Photo Christels Hornet
Le printemps arrive. Et les frelons asiatiques avec. Lorsque les températures maximales atteignent 15 °C trois jours d’affilée, les reines sortent du sol. C’est le moment de les piéger. Dans le département, trois structures collaborent pour capturer un maximum de reines fondatrices. La section apicole du GDS 69, le Groupement de défense sanitaire apicole du Rhône (GDSA 69) et le Groupement d’action sanitaire apicole du Rhône (Gasar) mettent leur expertise en commun. L’objectif est de limiter la formation de nouveaux nids et limiter la pression de prédation sur les abeilles et les dégâts sur la biodiversité.

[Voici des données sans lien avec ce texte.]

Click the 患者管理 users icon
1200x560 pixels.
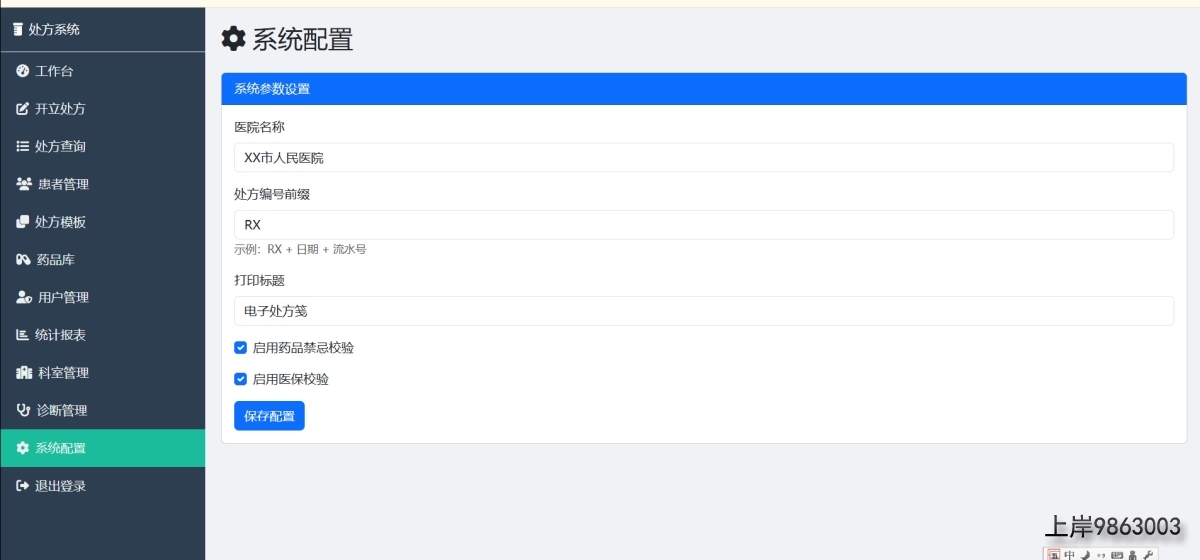coord(24,184)
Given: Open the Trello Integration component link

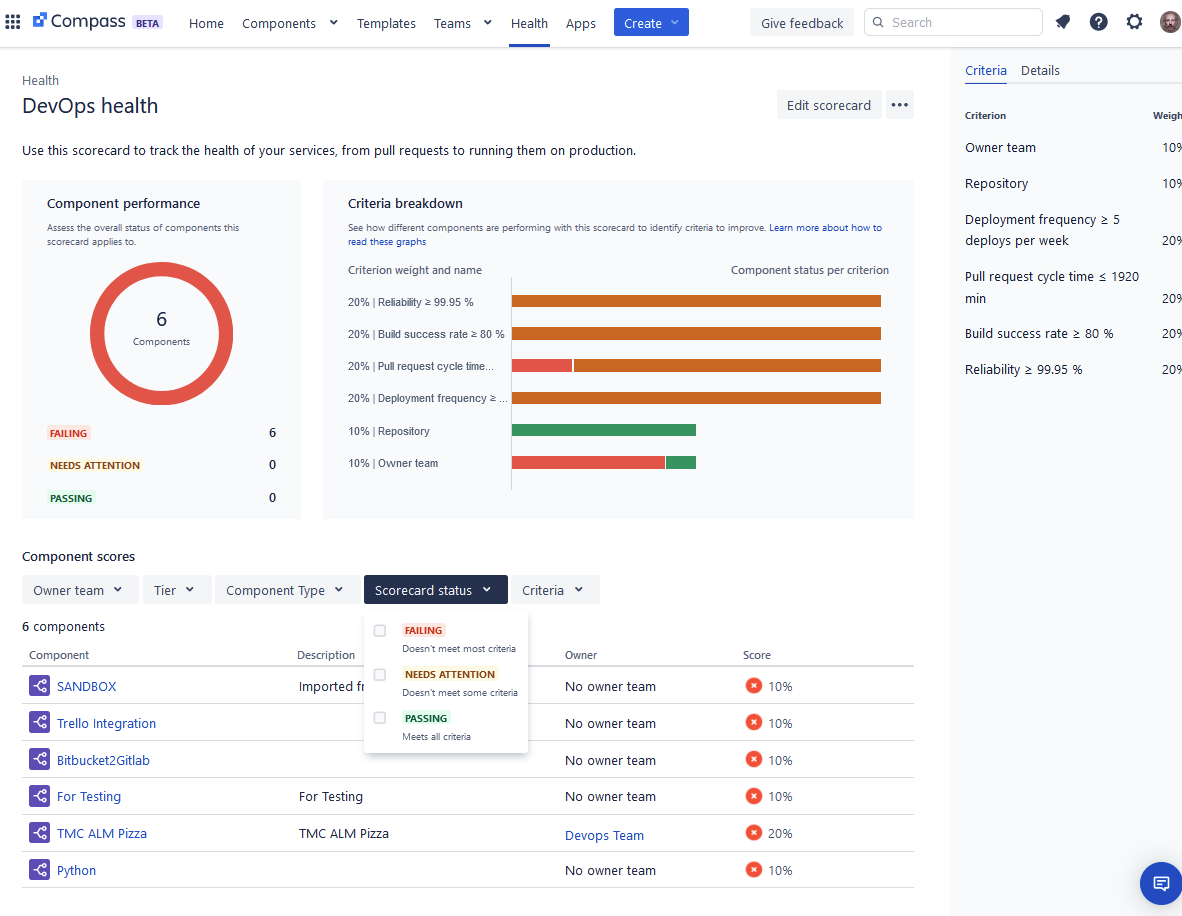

« Les reines construisent tout d’abord un petit nid, explique Sandrine Orry, apicultrice professionnelle et coprésidente de la section apicole du GDS. Ces nids primaires sont accessibles. Ils sont souvent situés dans des garages ou des abris en bois. Ensuite, les gros nids s’établissent généralement dans les arbres ou les haies, dans des zones où les frelons asiatiques peuvent trouver de quoi manger : fruits, sucres et protéines. Ce n’est pas encore prouvé scientifiquement mais d’après ce qu’on observe, plus le piégeage est dense, moins on voit de nids se former. »
Deux modèles de pièges préconisés
Le GDS 69, le GDSA 69 et le Gasar sont partisans d’un « piégeage raisonné » et déconseille fortement la fabrication de pièges artisanaux. Car l’enjeu est de cibler les reines et de limiter les victimes collatérales que sont les autres insectes comme les mouches ou les papillons. « Nous veillons à utiliser les bons pièges, efficaces et sélectifs, justifie Sandrine Orry. Et à les placer aux bons endroits, en consultant notre carte en ligne. Nous avons validé deux modèles : le BeeVital, qu’on reconnaît avec ses deux ‘oreilles’, ainsi que le Vespacatch select. Le premier côute 35 euros. Le second, entre 12 et 14 euros mais est un peu moins sélectif. Leur financement est assuré par une convention signée avec les EPCI (communautés de communes, ndlr). Nous souhaitons impliquer davantage de citoyens car la lutte contre cette espèce invasive est l’affaire de tous. »
3 millions d’euros alloués au plan national de lutte
Dans un entretien exclusif accordé au groupe de presse Ebra, Mathieu Lefèvre, ministre de la Transition écologique, annonce ce vendredi 27 mars la mise en œuvre du plan national de lutte contre le frelon asiatique dès cette anéne. Un plan que les apiculteurs attendent depuis la promulgation de la loi du 14 mars 2025. Cette loi vise à endiguer la prolifération de cette espèce inscrite sur la liste nationale des Espèces exotiques envahissantes (EEE) depuis 2018.
Concrètement, un budget de 3 millions d’euros par ans seront alloués à ce plan. « C’est déjà six fois plus que les 500 000 euros du Fonds vert, alloués l’an passé », précise le ministre à nos confrères. Si la priorité reste de financer les dispositifs de piégeage, cette enveloppe servira aussi à renforcer la recherche scientifique. Car l’enjeu est de cartographier l’impact de ce frelon à pattes jaunes, identifier les méthodes de lutte et mieux informer le grand public.
Selon l’Union nationale de l’apiculture française (Unaf), qui se base sur des études scientifiques récentes, le coût économique du frelon asiatique représente 6 millions d’euros par an pour la filière apicole et près de 12 millions pour la lutte, qui passe essentiellement par la destruction de nids.